**Выполните задание:**
Преобразуйте записи от самого начала до строки с «(x=951, y=369)» включительно в JSON-список строк, по одной на каждую строку. Пустые строки не включайте.

============

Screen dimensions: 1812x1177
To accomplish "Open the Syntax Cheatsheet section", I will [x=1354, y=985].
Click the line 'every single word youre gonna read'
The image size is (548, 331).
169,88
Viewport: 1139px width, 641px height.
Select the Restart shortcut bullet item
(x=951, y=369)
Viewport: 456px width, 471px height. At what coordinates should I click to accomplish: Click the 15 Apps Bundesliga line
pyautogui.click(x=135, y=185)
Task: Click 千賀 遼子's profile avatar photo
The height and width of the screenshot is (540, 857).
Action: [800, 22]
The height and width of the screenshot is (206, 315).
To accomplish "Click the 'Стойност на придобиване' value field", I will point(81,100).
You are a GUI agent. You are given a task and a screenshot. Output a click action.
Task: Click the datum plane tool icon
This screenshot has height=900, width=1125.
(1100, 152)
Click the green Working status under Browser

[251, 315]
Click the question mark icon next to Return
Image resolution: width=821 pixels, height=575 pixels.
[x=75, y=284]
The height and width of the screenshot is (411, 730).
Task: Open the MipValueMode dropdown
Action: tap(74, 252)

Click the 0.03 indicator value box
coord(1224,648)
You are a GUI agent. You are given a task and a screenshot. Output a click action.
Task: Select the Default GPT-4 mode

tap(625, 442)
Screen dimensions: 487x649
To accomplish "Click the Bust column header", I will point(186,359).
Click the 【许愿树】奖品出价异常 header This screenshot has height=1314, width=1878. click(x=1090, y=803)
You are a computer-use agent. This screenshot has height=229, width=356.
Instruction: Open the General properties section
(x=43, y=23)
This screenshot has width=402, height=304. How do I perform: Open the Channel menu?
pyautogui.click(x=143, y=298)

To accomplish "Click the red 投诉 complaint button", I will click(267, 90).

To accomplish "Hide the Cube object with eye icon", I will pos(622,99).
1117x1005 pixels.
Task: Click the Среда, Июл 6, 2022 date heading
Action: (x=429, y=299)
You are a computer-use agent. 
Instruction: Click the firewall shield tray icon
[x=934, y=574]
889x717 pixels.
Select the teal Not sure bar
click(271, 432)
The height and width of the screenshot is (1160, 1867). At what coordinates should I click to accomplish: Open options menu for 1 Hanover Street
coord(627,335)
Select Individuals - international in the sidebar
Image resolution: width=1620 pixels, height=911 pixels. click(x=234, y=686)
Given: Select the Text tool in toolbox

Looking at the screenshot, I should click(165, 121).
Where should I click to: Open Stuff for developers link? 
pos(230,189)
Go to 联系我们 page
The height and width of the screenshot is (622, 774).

============

**Ответ к заданию:**
[
  "Screen dimensions: 1812x1177",
  "To accomplish \"Open the Syntax Cheatsheet section\", I will [x=1354, y=985].",
  "Click the line 'every single word youre gonna read'",
  "The image size is (548, 331).",
  "169,88",
  "Viewport: 1139px width, 641px height.",
  "Select the Restart shortcut bullet item",
  "(x=951, y=369)"
]